Renovations are currently underway on the third floor, which will expand the number of classrooms and add additional student amenities.

Constructed in 1912 as part of Vancouver’s pre-Great War building boom, The

London Building is a heritage office building and many of the building’s interior and exterior features have heritage protection.

The Edwardian Commercial building was built for the London and British North American Company and was designed by the architectural firm Somervell & Putnam, which also designed other prominent commercial buildings around Vancouver.

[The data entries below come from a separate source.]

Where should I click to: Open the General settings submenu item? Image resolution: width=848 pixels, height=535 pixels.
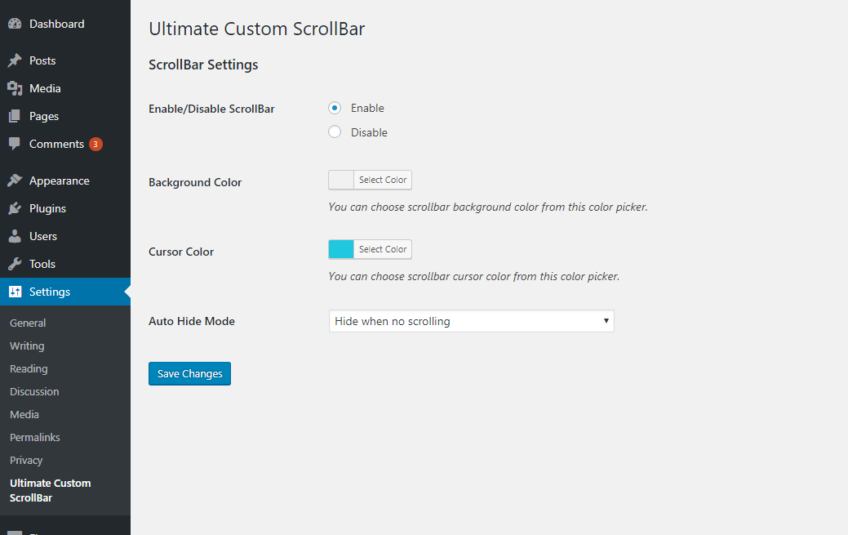click(x=28, y=323)
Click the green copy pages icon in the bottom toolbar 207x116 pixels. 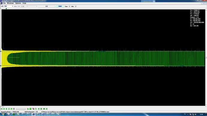click(36, 109)
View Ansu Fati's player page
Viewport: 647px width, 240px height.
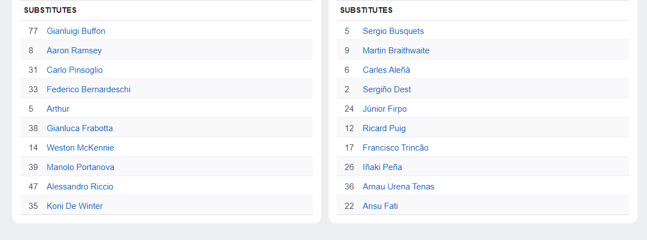tap(380, 206)
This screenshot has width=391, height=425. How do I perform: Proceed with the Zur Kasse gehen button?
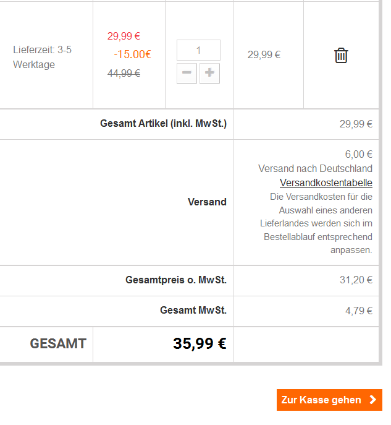[x=322, y=400]
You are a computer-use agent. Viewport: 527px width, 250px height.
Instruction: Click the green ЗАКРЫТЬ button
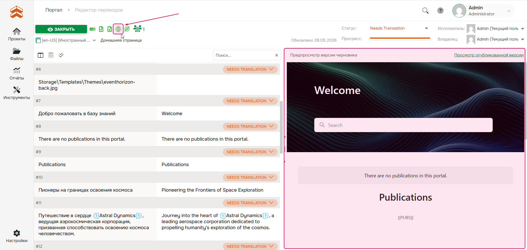point(61,29)
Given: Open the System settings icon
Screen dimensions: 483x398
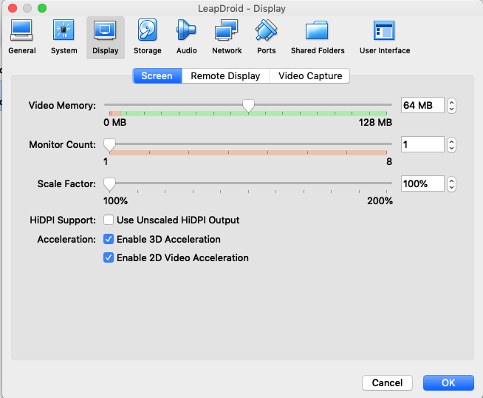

The London Building’s design features include an embellished cornice, decorative coursing and medallions at the upper levels, and a richly-ornamented iron storefront at street level.

The building is clad in Haddington Island stone and includes marble trim. The quarry

started operating in 1896 and is located not far from Vancouver Island’s Port McNeill.

Other prominent buildings with stone from the same quarry include Vancouver City Hall, the B.C. Legislature in Victoria and the Hotel Vancouver.

The original banking hall on the main floor is massive and includes double-height proportions. The understated detail in the moulded plasterwork of the coffered ceilings and floral ornament to the column capitals reinforce the grandeur.

The original open stairwell remains intact and runs the full height of the building. It includes gray-green Missisquoi marble wainscot from Quebec, with curved end panels, marble treads, cast iron risers, balusters and newel posts.

A Cutler Mailing System mailbox for Royal Mail Canada still sits on the first floor. A mail chute runs the length of the stairwell. Letters could be dropped from any floor in the building for easy collection by the mailman.

Ornamental cast metal surrounds at each elevator station including the basement stations and the original vault still remains in the UCW library.

The 105-year-old heritage building provides students with an inspiring environment for learning.